- Venue: London Aquatics Centre
- Dates: 31 August
- Competitors: 14 from 11 nations
- Winning time: 35.16

Medalists
- 1st place, gold medalist(s):  / Jacqueline Freney / Australia
- 2nd place, silver medalist(s):  / Brianna Nelson / Canada
- 3rd place, bronze medalist(s):  / Huang Min / China

= Swimming at the 2012 Summer Paralympics – Women's 50 metre butterfly S7 =

The women's 50m butterfly S7 event at the 2012 Summer Paralympics took place at the London Aquatics Centre on 31 August.
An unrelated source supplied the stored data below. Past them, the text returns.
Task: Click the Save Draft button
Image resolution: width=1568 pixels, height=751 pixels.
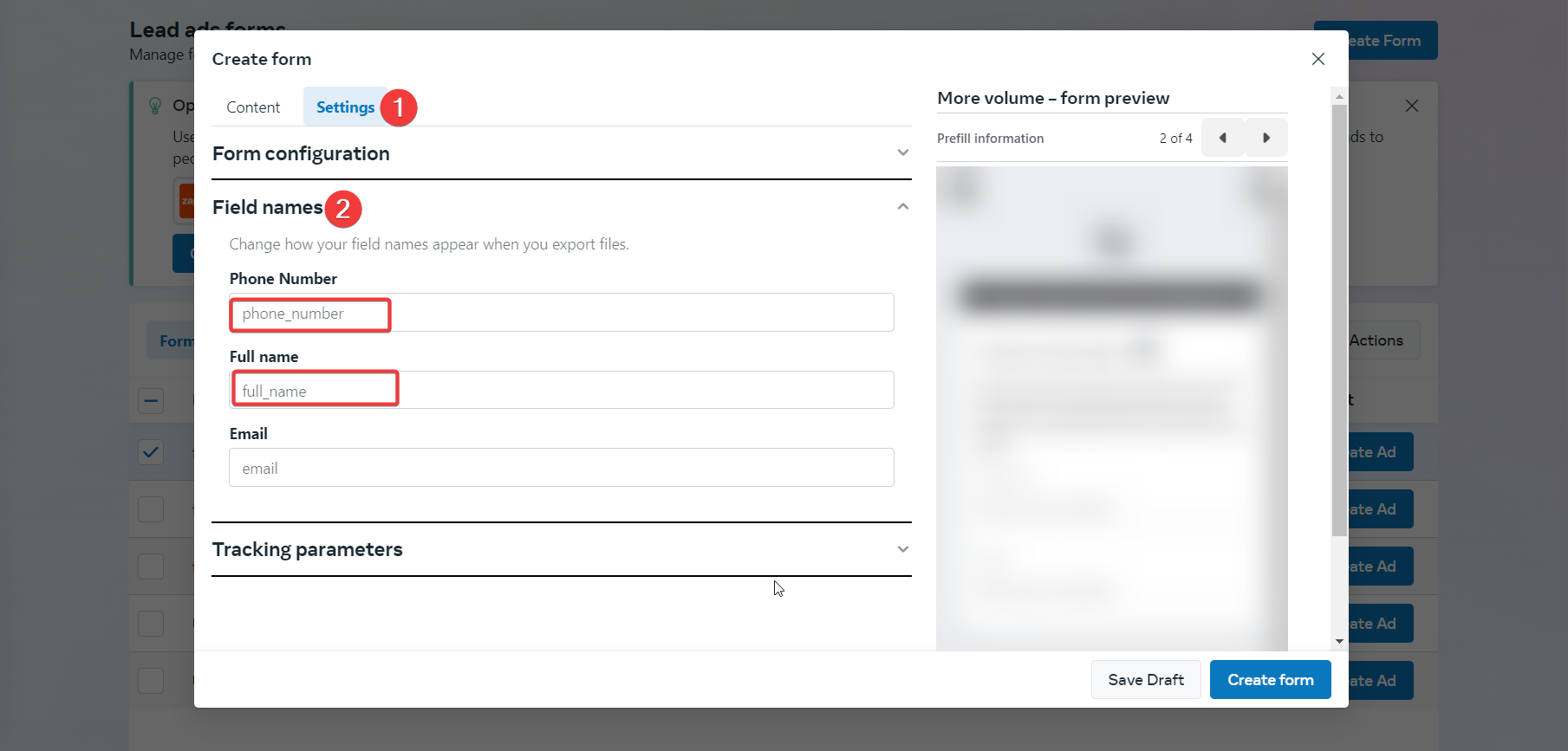Action: pos(1145,680)
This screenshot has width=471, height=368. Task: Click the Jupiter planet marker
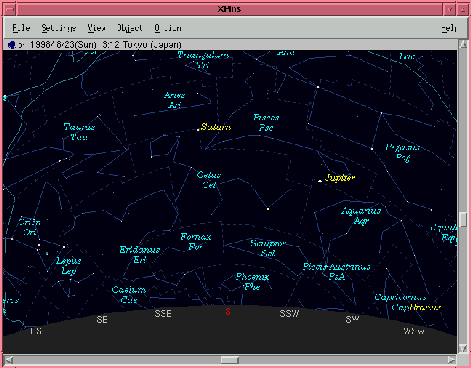320,181
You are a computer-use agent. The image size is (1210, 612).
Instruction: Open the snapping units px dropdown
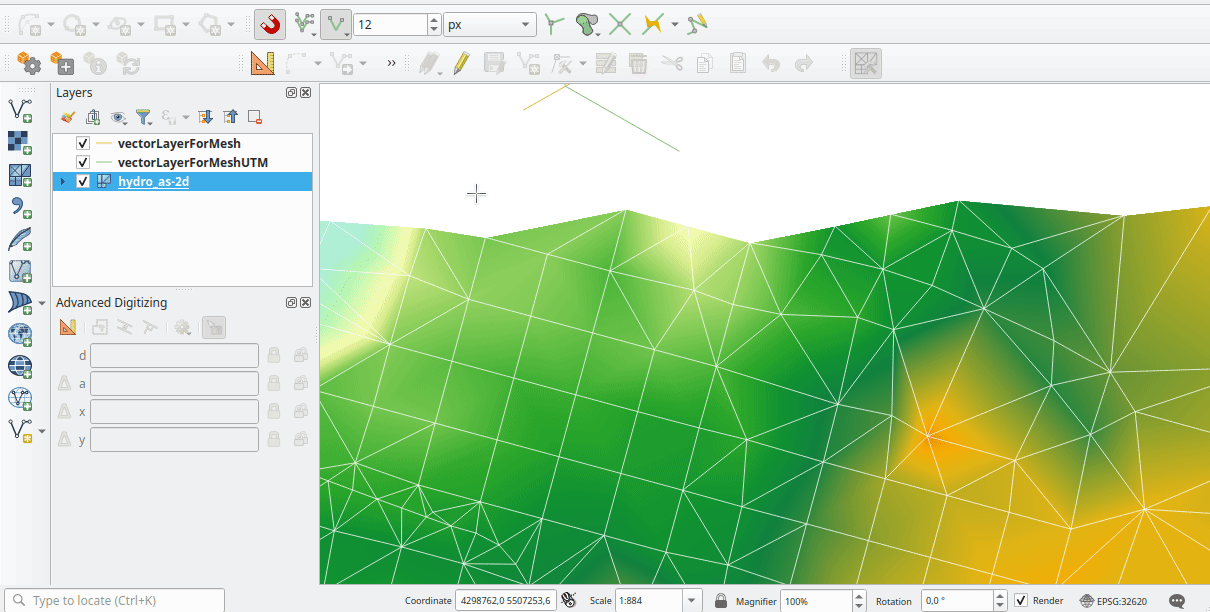click(489, 24)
There were two heats; the swimmers with the eight fastest times advanced to the final.

==Results==

===Heats===
Competed from 10:07.

====Heat 1====

| Rank | Lane | Name | Nationality | Time | Notes |
|---|---|---|---|---|---|
| 1 | 4 | Susannah Rodgers | Great Britain | 37.45 | Q |
| 2 | 5 | Ani Palian | Ukraine | 39.37 | Q |
| 3 | 2 | Sarah Mehain | Canada | 39.44 | Q |
| 4 | 3 | Tan Xu | China | 39.61 | Q |
| 5 | 6 | Verena Schott | Germany | 40.83 |  |
| 6 | 7 | Nikita Howarth | New Zealand | 40.94 |  |
| 7 | 1 | Gitta Raczko | Hungary | 48.06 |  |

====Heat 2====

| Rank | Lane | Name | Nationality | Time | Notes |
|---|---|---|---|---|---|
| 1 | 4 | Jacqueline Freney | Australia | 36.03 | Q, OC |
| 2 | 2 | Brianna Nelson | Canada | 36.87 | Q |
| 3 | 5 | Huang Min | China | 37.73 | Q |
| 4 | 6 | Veronica Almeida | Brazil | 39.93 | Q |
| 5 | 3 | Yang Tianshu | China | 40.85 |  |
| 6 | 7 | Oxana Guseva | Russia | 41.57 |  |
| 7 | 1 | Marianne Fredbo | Norway | 43.41 |  |

===Final===
Competed at 17:59.

| Rank | Lane | Name | Nationality | Time | Notes |
|---|---|---|---|---|---|
| 1st place, gold medalist(s) | 4 | Jacqueline Freney | Australia | 35.16 | OC |
| 2nd place, silver medalist(s) | 5 | Brianna Nelson | Canada | 36.03 |  |
| 3rd place, bronze medalist(s) | 6 | Huang Min | China | 36.50 |  |
| 4 | 3 | Susannah Rodgers | Great Britain | 37.54 |  |
| 5 | 2 | Ani Palian | Ukraine | 38.71 |  |
| 6 | 1 | Tan Xu | China | 39.14 |  |
| 7 | 8 | Veronica Almeida | Brazil | 39.63 |  |
| 8 | 7 | Sarah Mehain | Canada | 39.93 |  |

'Q = qualified for final. OC = Oceania Record.